お蔭でこっちは腰を痛めたり、押しつぶされたりしたんだぞ?
どちらも軽いが、それが潤のせいだと思うと腹が立つ。
「ジム行くから……」
そう言い残して荷物を持ち、地下のトレーニングルームへ行った。
少しでも持久力を付けたいが、この時期じゃ遅いと分かっている。でもトレーニングでもして、何も考えたくない。

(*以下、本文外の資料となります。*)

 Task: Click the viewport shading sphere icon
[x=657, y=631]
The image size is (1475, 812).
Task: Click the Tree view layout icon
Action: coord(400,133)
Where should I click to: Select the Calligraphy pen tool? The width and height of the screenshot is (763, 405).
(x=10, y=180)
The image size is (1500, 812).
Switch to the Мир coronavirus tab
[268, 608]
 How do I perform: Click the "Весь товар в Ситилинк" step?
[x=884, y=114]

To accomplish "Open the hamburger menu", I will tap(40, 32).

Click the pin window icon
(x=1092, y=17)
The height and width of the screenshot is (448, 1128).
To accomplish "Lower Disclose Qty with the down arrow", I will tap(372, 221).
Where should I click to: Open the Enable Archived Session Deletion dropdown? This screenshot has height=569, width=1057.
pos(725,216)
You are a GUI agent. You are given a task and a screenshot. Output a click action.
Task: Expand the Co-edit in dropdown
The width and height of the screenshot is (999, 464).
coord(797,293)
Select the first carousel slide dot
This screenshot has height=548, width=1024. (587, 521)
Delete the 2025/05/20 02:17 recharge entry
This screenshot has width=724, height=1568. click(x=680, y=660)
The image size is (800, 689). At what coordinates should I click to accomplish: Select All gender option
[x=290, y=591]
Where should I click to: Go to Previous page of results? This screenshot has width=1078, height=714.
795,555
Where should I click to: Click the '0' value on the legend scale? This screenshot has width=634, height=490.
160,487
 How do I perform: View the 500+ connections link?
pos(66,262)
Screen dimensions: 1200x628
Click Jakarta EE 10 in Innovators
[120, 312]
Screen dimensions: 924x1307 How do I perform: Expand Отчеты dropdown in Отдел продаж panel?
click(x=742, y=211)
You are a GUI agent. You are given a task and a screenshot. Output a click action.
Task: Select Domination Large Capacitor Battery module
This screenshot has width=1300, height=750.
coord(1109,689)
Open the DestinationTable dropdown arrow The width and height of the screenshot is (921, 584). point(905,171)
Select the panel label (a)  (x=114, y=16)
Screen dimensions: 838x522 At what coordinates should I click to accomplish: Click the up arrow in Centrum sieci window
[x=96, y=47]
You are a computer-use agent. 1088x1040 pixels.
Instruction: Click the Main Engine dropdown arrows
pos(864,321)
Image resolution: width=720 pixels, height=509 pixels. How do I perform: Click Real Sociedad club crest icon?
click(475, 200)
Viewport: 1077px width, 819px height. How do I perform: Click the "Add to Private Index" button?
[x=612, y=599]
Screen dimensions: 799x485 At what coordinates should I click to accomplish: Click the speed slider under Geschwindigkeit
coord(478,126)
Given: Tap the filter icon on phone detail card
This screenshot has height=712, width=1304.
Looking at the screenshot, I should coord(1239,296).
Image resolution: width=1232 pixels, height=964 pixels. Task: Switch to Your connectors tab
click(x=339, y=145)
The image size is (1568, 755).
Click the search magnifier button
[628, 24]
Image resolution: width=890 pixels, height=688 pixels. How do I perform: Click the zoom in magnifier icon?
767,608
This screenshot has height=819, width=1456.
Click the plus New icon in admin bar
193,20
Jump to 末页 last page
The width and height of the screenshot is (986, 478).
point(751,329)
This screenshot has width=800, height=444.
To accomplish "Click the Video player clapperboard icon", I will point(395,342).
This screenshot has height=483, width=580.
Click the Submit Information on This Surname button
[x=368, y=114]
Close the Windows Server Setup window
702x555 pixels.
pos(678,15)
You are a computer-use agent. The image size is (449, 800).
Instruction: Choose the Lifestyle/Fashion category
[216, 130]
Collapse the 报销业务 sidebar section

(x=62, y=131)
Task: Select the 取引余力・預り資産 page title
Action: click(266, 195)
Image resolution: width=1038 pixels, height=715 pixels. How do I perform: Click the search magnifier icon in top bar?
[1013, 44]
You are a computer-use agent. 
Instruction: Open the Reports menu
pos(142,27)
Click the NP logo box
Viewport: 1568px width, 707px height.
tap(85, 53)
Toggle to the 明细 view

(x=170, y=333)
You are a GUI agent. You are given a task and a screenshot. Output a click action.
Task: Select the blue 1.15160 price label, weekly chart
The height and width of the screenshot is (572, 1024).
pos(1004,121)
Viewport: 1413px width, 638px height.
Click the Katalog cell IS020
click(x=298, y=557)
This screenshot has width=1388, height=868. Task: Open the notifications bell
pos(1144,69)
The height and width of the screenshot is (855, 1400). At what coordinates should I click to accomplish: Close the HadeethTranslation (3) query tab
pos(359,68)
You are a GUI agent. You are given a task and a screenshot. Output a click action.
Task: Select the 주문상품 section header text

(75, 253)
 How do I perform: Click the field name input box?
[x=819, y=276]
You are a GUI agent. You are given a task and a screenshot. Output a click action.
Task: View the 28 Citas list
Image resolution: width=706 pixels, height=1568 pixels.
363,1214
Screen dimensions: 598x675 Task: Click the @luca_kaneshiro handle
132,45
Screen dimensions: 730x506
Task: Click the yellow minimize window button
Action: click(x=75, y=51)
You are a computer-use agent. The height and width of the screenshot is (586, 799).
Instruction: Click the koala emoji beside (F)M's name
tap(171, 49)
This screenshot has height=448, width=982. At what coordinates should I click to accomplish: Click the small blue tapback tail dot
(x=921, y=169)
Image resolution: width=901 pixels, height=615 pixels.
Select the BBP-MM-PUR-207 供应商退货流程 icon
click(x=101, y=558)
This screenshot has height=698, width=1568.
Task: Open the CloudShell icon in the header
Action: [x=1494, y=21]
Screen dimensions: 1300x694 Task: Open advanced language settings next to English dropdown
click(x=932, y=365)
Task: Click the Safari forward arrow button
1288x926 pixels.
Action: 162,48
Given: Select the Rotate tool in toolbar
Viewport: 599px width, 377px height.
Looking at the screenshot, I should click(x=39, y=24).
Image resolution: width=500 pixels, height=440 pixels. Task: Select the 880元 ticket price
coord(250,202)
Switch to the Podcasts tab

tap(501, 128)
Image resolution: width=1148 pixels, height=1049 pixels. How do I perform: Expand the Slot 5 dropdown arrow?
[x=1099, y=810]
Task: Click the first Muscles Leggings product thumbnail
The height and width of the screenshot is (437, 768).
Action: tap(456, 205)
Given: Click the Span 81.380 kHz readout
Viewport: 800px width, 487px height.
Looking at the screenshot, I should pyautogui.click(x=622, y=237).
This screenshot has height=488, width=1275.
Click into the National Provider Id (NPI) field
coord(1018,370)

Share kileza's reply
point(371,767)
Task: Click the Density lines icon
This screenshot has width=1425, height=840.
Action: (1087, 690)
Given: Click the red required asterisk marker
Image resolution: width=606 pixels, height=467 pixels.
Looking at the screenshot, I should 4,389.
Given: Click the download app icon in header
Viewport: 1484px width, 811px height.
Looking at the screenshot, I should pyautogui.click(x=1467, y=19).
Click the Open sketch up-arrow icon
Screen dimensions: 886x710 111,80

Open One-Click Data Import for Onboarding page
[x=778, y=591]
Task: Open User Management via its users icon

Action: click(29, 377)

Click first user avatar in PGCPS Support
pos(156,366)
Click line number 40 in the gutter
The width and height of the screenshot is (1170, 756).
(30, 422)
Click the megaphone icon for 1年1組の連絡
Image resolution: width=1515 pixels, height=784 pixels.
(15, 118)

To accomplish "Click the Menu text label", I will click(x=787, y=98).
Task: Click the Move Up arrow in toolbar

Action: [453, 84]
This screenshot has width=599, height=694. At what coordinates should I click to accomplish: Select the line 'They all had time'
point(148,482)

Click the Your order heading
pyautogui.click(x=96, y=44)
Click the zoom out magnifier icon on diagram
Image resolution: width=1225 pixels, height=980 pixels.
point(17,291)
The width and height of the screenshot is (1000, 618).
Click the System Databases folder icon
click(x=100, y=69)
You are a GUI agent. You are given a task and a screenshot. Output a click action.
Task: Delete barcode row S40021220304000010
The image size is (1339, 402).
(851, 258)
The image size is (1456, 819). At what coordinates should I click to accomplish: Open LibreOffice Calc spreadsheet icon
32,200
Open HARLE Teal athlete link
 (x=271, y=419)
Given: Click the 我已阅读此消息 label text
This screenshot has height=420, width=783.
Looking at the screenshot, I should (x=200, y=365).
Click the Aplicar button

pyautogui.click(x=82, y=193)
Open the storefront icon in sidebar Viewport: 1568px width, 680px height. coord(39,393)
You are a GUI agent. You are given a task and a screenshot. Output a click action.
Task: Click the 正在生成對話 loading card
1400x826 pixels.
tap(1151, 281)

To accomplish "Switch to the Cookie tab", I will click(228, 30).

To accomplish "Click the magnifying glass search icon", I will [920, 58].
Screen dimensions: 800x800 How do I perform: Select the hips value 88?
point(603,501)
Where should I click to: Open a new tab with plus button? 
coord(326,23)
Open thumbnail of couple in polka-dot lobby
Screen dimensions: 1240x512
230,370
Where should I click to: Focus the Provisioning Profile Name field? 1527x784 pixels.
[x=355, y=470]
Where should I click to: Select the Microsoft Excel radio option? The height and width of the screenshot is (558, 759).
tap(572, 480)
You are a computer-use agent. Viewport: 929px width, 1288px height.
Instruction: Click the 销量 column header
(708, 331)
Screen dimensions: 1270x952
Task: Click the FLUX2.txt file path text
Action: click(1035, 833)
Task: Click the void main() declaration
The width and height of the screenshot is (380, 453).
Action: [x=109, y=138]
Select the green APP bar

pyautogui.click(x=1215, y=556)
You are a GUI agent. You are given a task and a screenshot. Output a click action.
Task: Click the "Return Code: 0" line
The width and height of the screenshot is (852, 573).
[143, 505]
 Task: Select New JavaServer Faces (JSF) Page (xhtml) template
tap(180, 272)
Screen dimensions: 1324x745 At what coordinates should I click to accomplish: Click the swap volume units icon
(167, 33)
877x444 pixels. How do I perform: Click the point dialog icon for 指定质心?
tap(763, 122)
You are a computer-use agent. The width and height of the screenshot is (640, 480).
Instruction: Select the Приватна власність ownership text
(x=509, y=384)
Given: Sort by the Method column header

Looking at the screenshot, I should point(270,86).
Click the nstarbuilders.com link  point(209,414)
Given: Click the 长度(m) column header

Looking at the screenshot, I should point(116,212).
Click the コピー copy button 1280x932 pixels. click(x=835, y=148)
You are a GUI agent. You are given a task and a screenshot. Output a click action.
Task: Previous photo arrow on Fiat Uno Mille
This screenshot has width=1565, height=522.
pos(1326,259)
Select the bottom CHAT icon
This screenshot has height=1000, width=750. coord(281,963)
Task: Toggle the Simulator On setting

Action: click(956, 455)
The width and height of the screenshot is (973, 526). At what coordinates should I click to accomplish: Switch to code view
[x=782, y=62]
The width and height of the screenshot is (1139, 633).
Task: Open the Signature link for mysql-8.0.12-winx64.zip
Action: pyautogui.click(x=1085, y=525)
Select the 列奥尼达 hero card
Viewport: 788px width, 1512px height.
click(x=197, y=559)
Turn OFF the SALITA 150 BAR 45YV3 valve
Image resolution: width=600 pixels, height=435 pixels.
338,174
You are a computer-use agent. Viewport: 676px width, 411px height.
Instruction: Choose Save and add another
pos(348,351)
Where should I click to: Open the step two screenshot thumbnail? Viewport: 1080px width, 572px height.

トレーニングルームはあちこちが鏡張りになっているせいで、実際よりも広く感じる。
休憩中なんだろう。隅のベンチに座ったシニアのヤツらが、こっちを見て何か話していた。
オレが見ると、会話をやめる。
普段話したこともないし、強化メンバーにさえ入っていないヤツら。そういう類の方が、噂話が好きそうだ。
発表会のトリを外されたのは、オレが不純異性交遊をしたせいという噂も耳に入っている。
“交遊”したのは同性だけどな。それは誰にも知られていないはず。
後は、圭太が主任コーチに取り入ったという圭太ゲイ説。
噂なんてどうでもいい。オレがトリを外されたことは事実なんだから。
一番奥に並んでいるランニングマシンを低速に設定して、ウォーキングから始めた。
毎年発表会には、母親と和子さんが来る。だから二人とも、発表会のトリがどういう意味か分かっているはずだ。
前に配られたプリントは、鞄に入れっぱなし。
特に和子さんは一緒にいる時間が長いから、トリを外されたと知れば、慰めの言葉に困るだろう。
でも、誰にも慰められたくない。可哀そうだなんて思われたくない……。